SECONDA CONGREGAZIONE GENERALE

CITTA' DEL VATICANO, 11 OTT. 2010 (VIS). La Seconda Congregazione Generale dell’Assemblea Speciale per il Medio Oriente del Sinodo dei Vescovi ha avuto inizio nel pomeriggio di oggi alle 16:30 nell’Aula del Sinodo. Nel corso della sessione pomeridiana sono state presentate cinque relazioni per continente.

Presidente Delegato di turno è stato il Cardinale Leonardo Sandri, Prefetto della Congregazione per le Chiese Orientali. Alla sessione erano presenti 163 Padri Sinodali.


AFRICA: CARDINALE. POLYCARP PENGO, ARCIVESCOVO DI DAR-ES-SALAAM, PRESIDENTE DEL "SYMPOSIUM OF EPISCOPAL CONFERENCES OF AFRICA AND MADAGASCAR" (S.E.C.A.M.) (TANZANIA). “Il Simposio delle Conferenze Episcopali dell’Africa e del Madagascar ha un legame intrinseco con la Chiesa in Medio Oriente, soprattutto grazie alla Chiesa in Egitto, che fa parte sia dell’Africa che del Medio Oriente. (...) I cristiani emigrano dal Medio Oriente a causa di quelle che possono essere considerate situazioni di oppressione contro la fede cristiana in alcuni paesi del Medio Oriente. (...) Oggi nessun cristiano della costa dell’Africa orientale avverte l’obbligo di nascondere la propria identità cristiana, nonostante il fatto che l’Islam continui a essere la religione della maggioranza della popolazione. E anche gli insediamenti cristiani separati non sono più necessari. (...) Una collaborazione più stretta tra la Chiesa sub-Sahariana e la Chiesa nel Nord Africa e nel Medio Oriente resta e resterà sempre di importanza fondamentale per la sopravvivenza del Cristianesimo in entrambi i luoghi. Il SECAM rappresenta un eccellente strumento per tale cooperazione”.

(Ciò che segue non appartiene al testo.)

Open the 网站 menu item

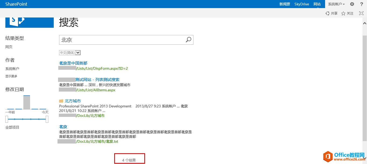317,4
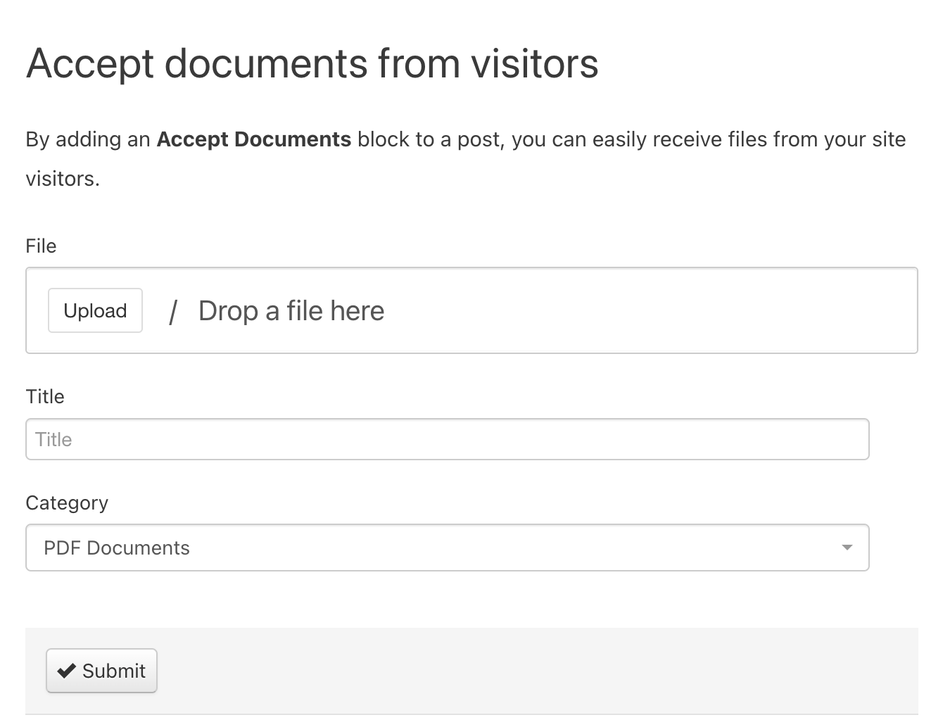Click the "By adding an" intro text
This screenshot has height=727, width=943.
[x=88, y=139]
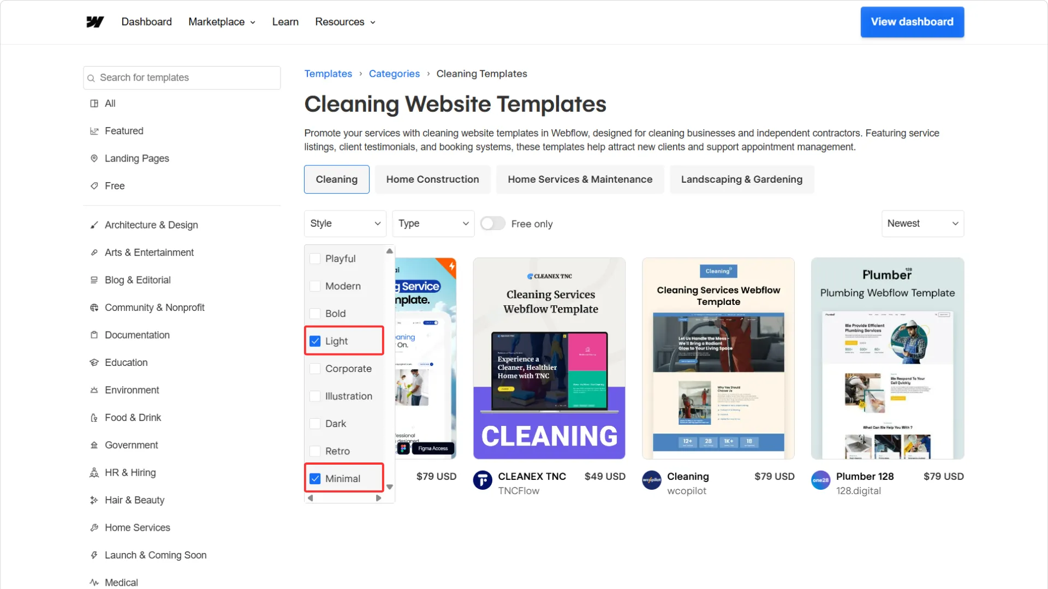
Task: Click the TNCFlow author avatar
Action: 483,480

NORD AMERICA: CARDINALE ROGER MICHAEL MAHONY, ARCIVESCOVO DI LOS ANGELES (STATI UNITI D'AMERICA). “Pur riconoscendo la loro unione con Roma, dovrebbero essere incoraggiate le relazioni interecclesiali non solo tra le Chiese ‘sui iuris’ in Medio Oriente, ma specialmente nella diaspora (IL par. 55). Constatando l’emorragia di cristiani dal Medio Oriente in Europa, in Australia e nelle Americhe, abbiamo cercato in vari modi di trasformare l’emigrazione in una nuova opportunità per sostenere questi cristiani, mentre si stabiliscono nella diaspora. (...) La sfida maggiore che affrontiamo con i nostri immigrati - siano essi cattolici medio orientali o cattolici vietnamiti fuggiti dal loro Paese per il Sud California, o cubani fuggiti da Cuba verso le coste di Miami - non è quella di aiutarli a vivere il mistero della ‘communio’ fra i cristiani e le varie Chiese cristiane. La sfida più grande è di aiutarli a rispondere alla grazia di dare testimonianza al Vangelo perdonando quei nemici che spesso sono la causa principale dell’aver lasciato la loro patria per trovare pace e giustizia sulle nostre coste”.

ASIA: ARCIVESCOVO ORLANDO B. QUEVEDO, O.M.I., DI COTABATO, SEGRETARIO GENERALE DELLA "FEDERATION OF ASIAN BISHOPS' CONFERENCES" (F.A.B.C.) (FILIPPINE). “In Asia noi siamo un ‘piccolo gregge’, meno del 3% su oltre tre miliardi di asiatici. Alla luce delle crescenti diffidenze religiose e degli estremismi religiosi che talvolta sfociano in violenza e morte, potremmo certamente diventare paurosi o timidi. Ma siamo fortificati e incoraggiati dalle parole del Signore, ‘Non temere, piccolo gregge’. (...) Tale testimonianza sprona noi vescovi in comunione con il Santo Padre e tra di noi, ad affrontare seriamente le grandi sfide pastorali che abbiamo di fronte in Asia, vale a dire il fenomeno della migrazione, che viene talvolta chiamato la nuova schiavitù, l’impatto negativo della globalizzazione economica e culturale, la questione dei cambiamenti climatici, le istanze dell’estremismo religioso, dell’ingiustizia e della violenza, la libertà religiosa e i problemi biogenetici che minacciano la vita umana nel grembo materno dal concepimento fino alla morte naturale”.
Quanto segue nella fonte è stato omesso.